*What you should do*
Repeat exactly, and only, the lines of the entries below from the one with "cute (560, 1981)" through the one with "Email Address: (621, 2150)", both ends included.

*Dataset entries*
■ ■ ■ ■

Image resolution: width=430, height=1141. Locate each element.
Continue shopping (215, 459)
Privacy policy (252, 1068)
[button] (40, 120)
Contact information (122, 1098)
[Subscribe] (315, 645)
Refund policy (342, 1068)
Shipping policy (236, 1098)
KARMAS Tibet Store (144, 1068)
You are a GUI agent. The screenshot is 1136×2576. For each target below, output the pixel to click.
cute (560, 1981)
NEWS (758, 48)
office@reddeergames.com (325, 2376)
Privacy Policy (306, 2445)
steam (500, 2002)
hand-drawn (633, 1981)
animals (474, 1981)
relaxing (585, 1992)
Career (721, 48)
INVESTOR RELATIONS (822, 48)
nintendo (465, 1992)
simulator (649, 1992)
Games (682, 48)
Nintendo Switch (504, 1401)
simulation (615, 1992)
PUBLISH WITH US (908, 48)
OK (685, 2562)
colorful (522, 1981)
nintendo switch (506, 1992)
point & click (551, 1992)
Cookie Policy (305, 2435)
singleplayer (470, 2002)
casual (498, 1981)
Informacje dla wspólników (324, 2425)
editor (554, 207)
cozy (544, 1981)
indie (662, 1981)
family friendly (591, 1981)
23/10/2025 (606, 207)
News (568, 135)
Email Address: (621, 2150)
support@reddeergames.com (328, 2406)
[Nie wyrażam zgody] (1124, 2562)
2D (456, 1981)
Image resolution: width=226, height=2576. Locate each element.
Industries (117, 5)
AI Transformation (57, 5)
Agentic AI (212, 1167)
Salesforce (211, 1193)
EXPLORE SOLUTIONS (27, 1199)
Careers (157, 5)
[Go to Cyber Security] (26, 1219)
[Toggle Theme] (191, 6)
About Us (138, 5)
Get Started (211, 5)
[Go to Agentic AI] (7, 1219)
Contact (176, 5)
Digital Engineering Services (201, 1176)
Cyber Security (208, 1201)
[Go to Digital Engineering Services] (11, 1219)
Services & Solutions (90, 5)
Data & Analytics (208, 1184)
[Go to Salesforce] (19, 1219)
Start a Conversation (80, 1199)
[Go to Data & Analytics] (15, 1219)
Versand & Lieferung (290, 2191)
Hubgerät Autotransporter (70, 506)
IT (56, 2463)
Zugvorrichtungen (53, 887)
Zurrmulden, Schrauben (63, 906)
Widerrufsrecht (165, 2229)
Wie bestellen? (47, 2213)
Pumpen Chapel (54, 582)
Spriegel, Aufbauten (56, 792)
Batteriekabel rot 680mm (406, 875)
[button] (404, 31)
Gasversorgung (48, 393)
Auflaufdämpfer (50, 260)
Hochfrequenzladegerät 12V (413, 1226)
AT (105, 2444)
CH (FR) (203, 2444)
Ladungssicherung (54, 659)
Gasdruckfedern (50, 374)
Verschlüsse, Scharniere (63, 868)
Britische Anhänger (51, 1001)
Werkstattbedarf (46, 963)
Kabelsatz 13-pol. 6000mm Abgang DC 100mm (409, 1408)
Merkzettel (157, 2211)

■ ■ ■ ■

*Task response*
cute (560, 1981)
NEWS (758, 48)
office@reddeergames.com (325, 2376)
Privacy Policy (306, 2445)
steam (500, 2002)
hand-drawn (633, 1981)
animals (474, 1981)
relaxing (585, 1992)
Career (721, 48)
INVESTOR RELATIONS (822, 48)
nintendo (465, 1992)
simulator (649, 1992)
Games (682, 48)
Nintendo Switch (504, 1401)
simulation (615, 1992)
PUBLISH WITH US (908, 48)
OK (685, 2562)
colorful (522, 1981)
nintendo switch (506, 1992)
point & click (551, 1992)
Cookie Policy (305, 2435)
singleplayer (470, 2002)
casual (498, 1981)
Informacje dla wspólników (324, 2425)
editor (554, 207)
cozy (544, 1981)
indie (662, 1981)
family friendly (591, 1981)
23/10/2025 (606, 207)
News (568, 135)
Email Address: (621, 2150)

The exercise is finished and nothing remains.